Positive + Negative -

I'm trying to change my perspective to be more... positive. Blah.

Maybe I'm not a gothic-emo-kind-of-girl that thinks that life is useless, but I'm quiet a pessimistic person. But, MAYBE, my 'packaging' is not that pessimistic. And somehow it's fun being a pessimistic, because life goes your way. You know, things happen when you least expect it.

People say 'Hope for the best, prepare for the worst'. Sometimes when I tried to change my mind, and tried to think from the positive side things got worse. It didn't go my way. And I was hurted even more. So I made a conclusion to prepare for the worst, and do NOT hope for the best, but do NOT hope for the worst (do you think there's a person that hopes for the worst?), and do your best.

Some says that it's just the same as a bench-mark-degradation, but no, it's not a bench-mark-degradation, it's just... Preparing for the worst, because things don't always go your way. But I can't lie, of course there are some situations that was an exception. Like EVERYTHING related with him. Ahuahuaua silly. So I can't say that I was a real pessimistic person. But for a pessimistic, I'm quiet optimistic (ahuahua it's paramore's song).

But now, (since about a month or less  ago) I'm trying to look from the brightside. I'm trying to improve my badside, to be less sensitive, moody, and etc etc blah blahs. If I fail, let's just say it's life, there are ups and downs. 

I'm trying to forgive (even if it's kinda hard for me, and seriously it was really hard for me), to look things in the different way, to feel what others feels (read: more and more empathy). Ah, better me.

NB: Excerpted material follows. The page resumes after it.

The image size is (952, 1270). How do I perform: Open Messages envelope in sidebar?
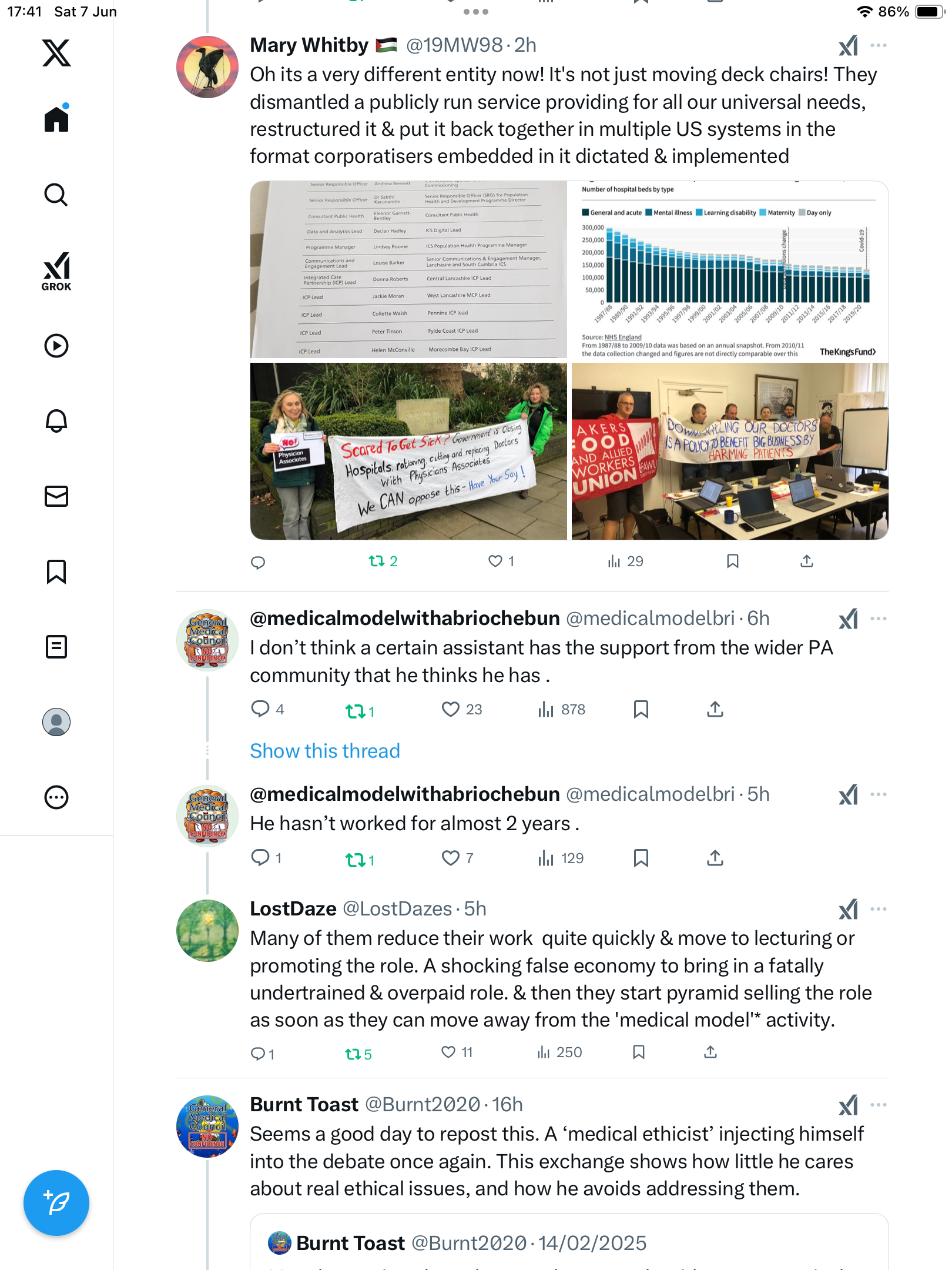pos(56,496)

So the conclusion is, I'm trying to be better. And I'm trying to be more optimistic. And please, if you're my friend, help me through this change. And, will you try to fix your bad characters? If you really are my friend, then there are takes and gives. If I try to be better, then you have to try to be better (actually it's not like a drop dead theory, but these are the simple words). So, yeah. Please at least help me through this confusing condition, because my 'negative' side meets and crashes with my 'positive-oh-lala' side.